Let's take a little trip in the Wayback machine to the last quarter of the 19th century:
1884 - Grover Cleveland , Democrat, elected president
· corruption, trusts, suppression of civil rights
1888 - Benjamin Harrison, Republican, elected president
· civil service reform (largely blocked by Democrats and corrupt Republicans)
· civil rights enforcement of voting rights for African Americans (largely blocked by Democrats and corrupt Republicans)
· modernization of U.S. military
· reciprocal tariffs against tariff-exacting countries in Central America and Europe
· currency stabilization, silver coinage
· antitrust legislation (Sherman Antitrust Act)

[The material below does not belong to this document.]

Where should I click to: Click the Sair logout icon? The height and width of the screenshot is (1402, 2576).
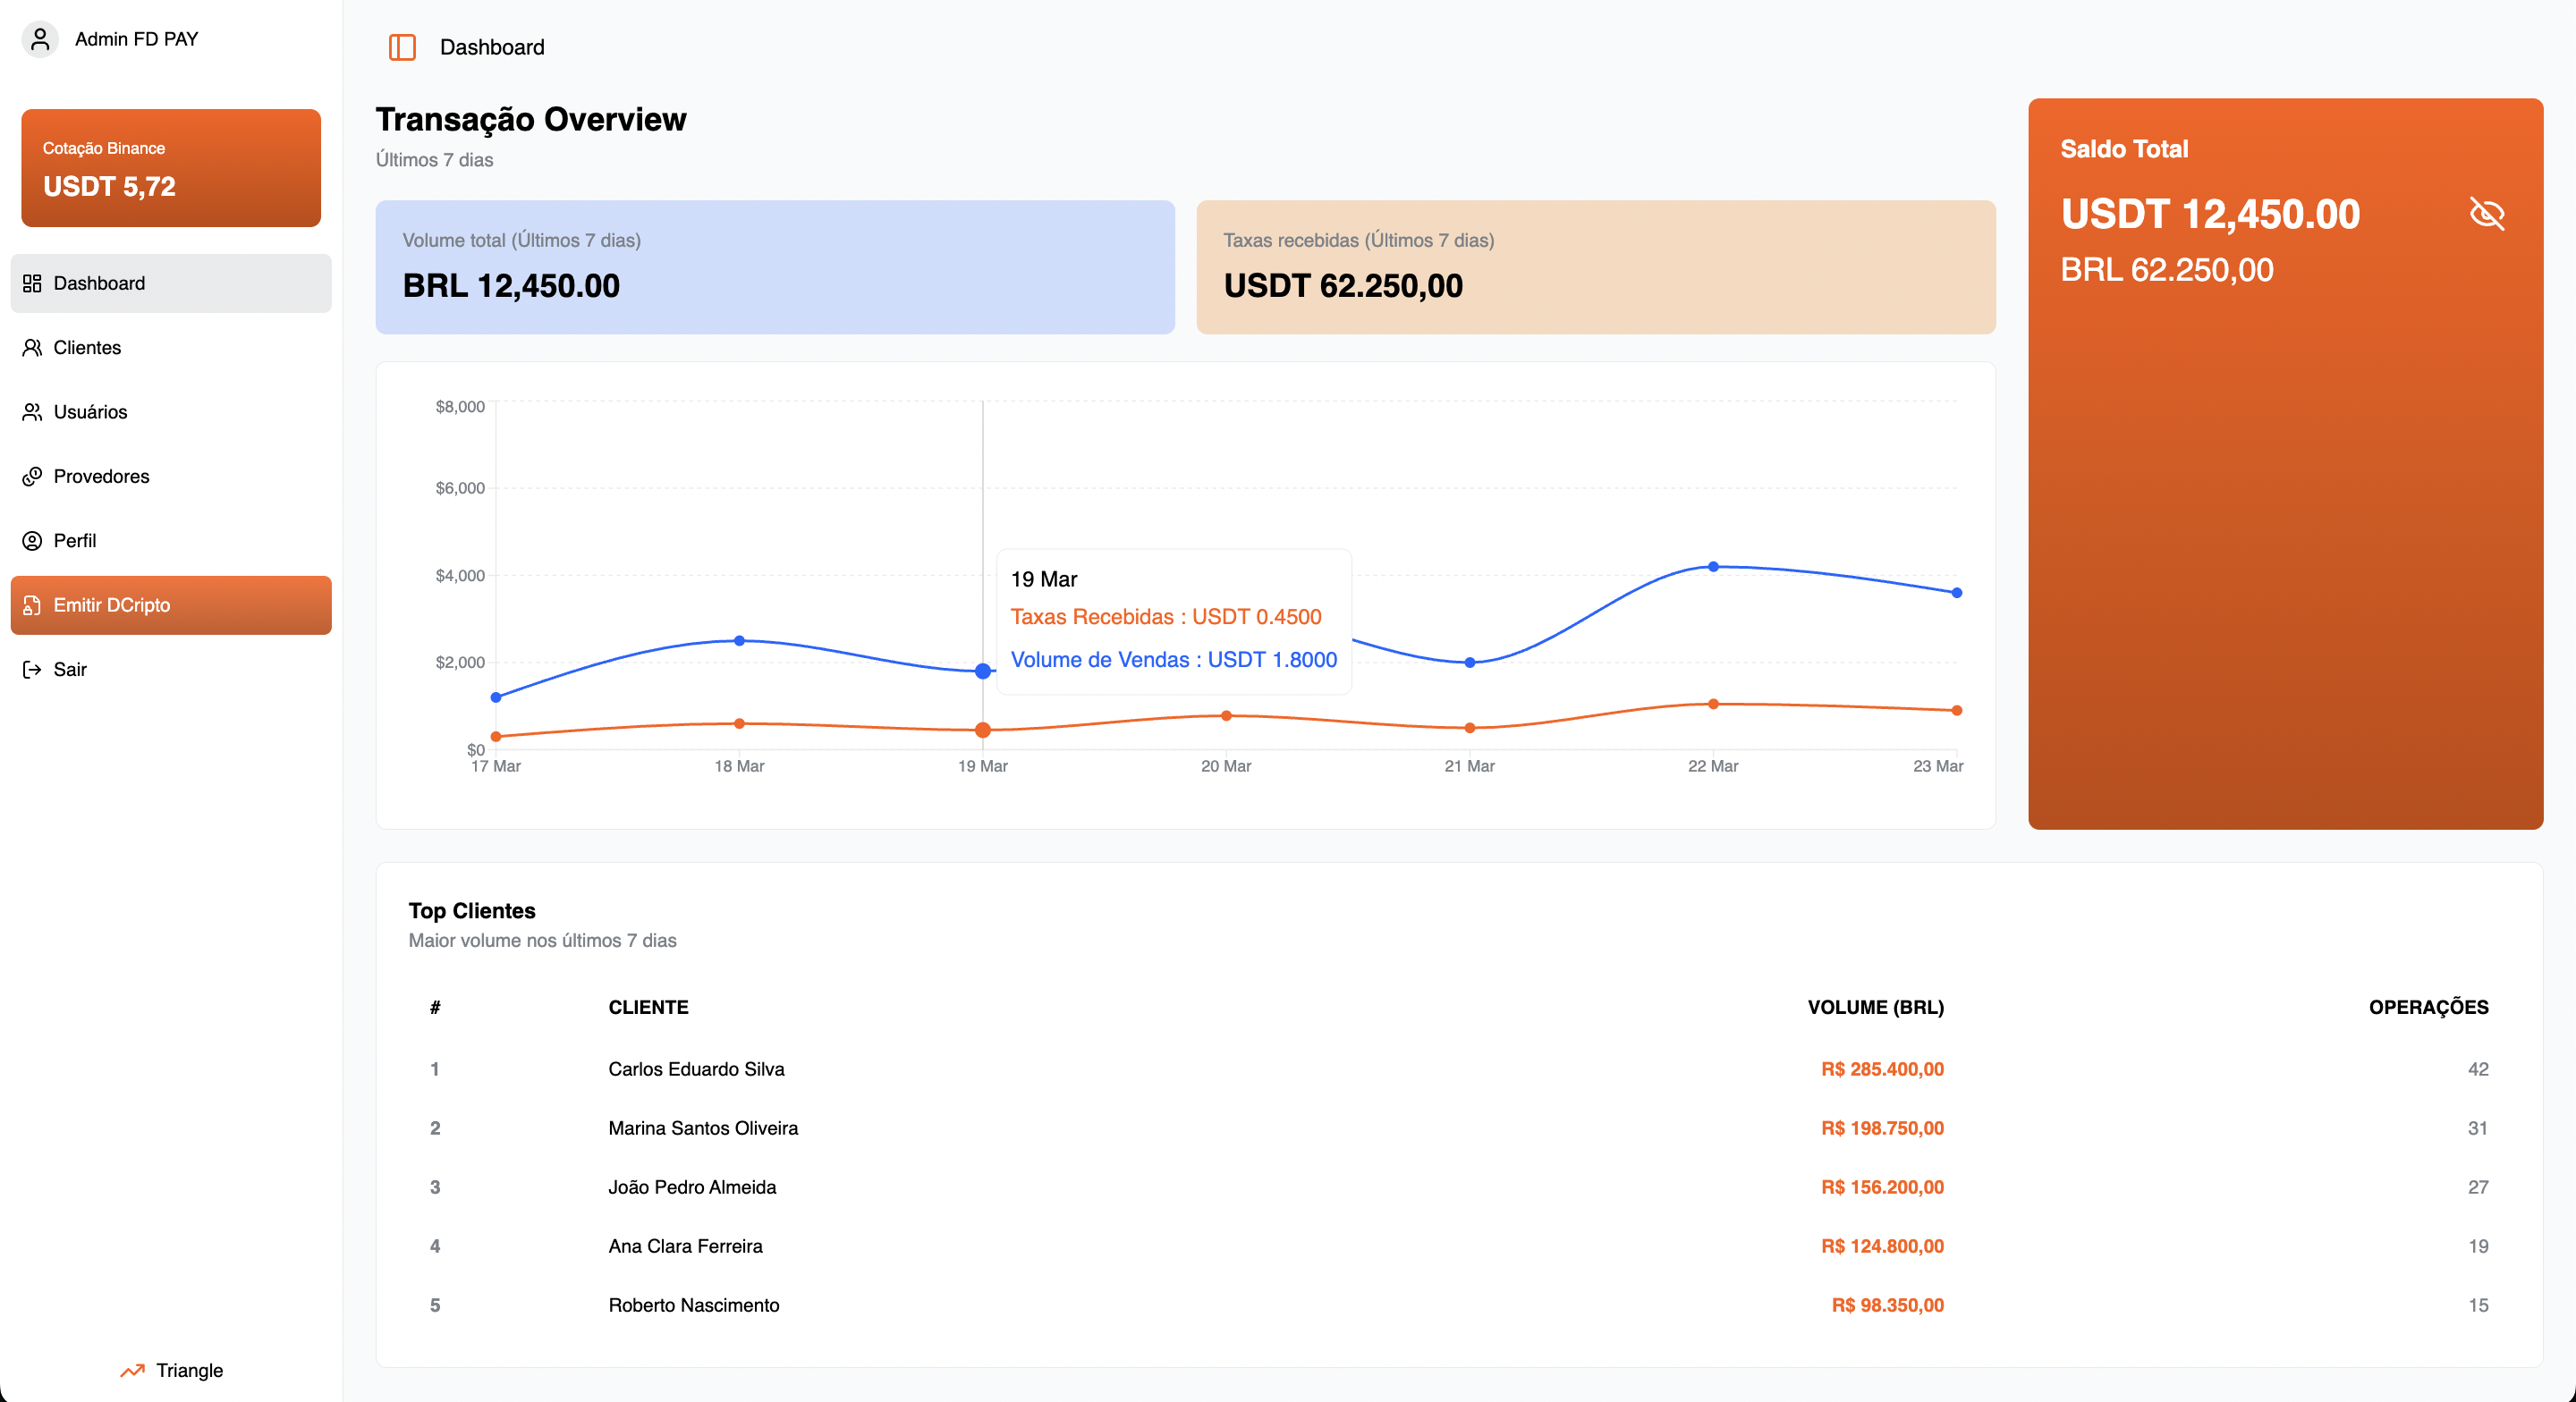[x=32, y=670]
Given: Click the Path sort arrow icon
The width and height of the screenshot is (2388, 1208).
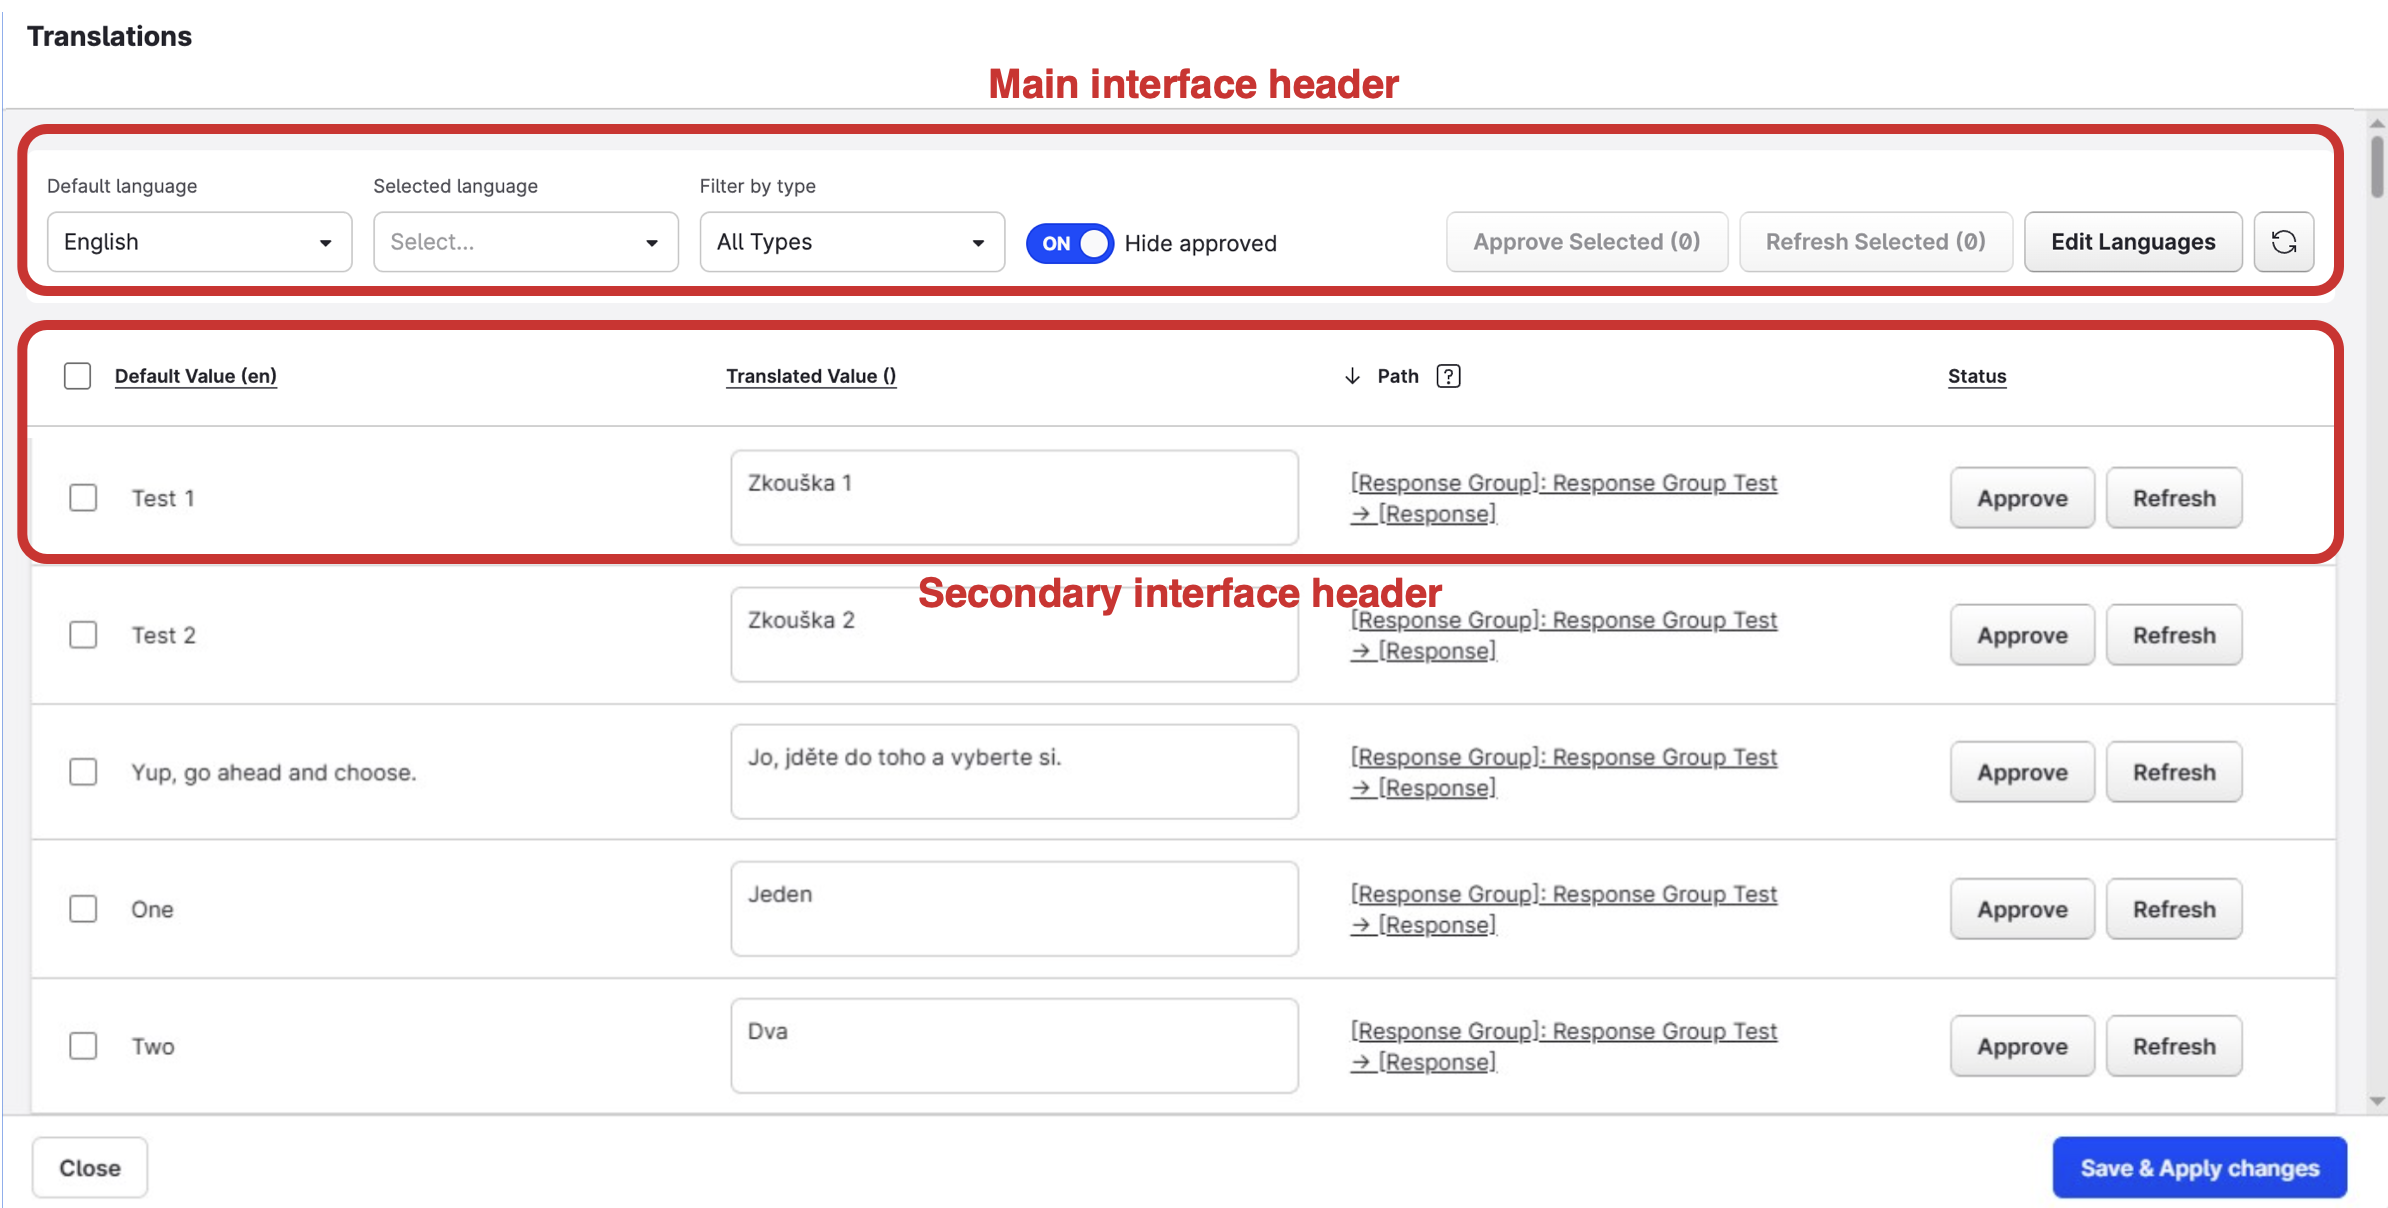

· beginning of electrification
· ecological progress -- national forests, historic site preservation
· price of German pork products skyrockets due to U.S. tariff reciprocation to German embargo of U.S. pork
· Wounded Knee -- not good!
· wage stagnation -- not good!
· lost shaky majority in congress in mid-term elections, legislative agenda blocked -- not good!
1892 - Grover Cleveland, Democrat, elected president -- again!
· gold standard comes back: given international speculation in gold, destabilizes currency
· corruption, trusts, suppression of civil rights
· massive recession / inflation / unemployment -- the "Panic of 1893"
· rise of "big money" (J.P. Morgan, et al.) in Federal government
· worker riots
· violent suppression of Pullman riots / anarchists
· Cleveland signs Labor Day Holiday act June 28, 1894
· Cleveland uses 12,000 U.S. military personnel to shut down railroad strike
A-a-and, back to the present.
So. What did we learn? Let's see. The press has always been corrupt and always full of liars? Labor bosses back Democrats and expect the workers to go back and lick the hand that beat them? Supporting a return to the gold standard is either engaging in crazy cargo cult economics or paving the way for manipulation by trusts and cartels? Republicans have always been the real environmentalists?
Yes, but what does that have to do with Labor Day?
It's a bone Democrat Cleveland threw the American Federation of Labor after beating down the Pullman Strike. But he was only recognizing a thing that was already happening.
It turns out that starting in Manhattan in the early 1880s there were worker parades in early September. It's kind of like declaring, "We may be powerless, but we can party!"
So Labor Day is a nationally established secular version of every Jewish holiday: "They tried to kill us; they didn't; let's party!"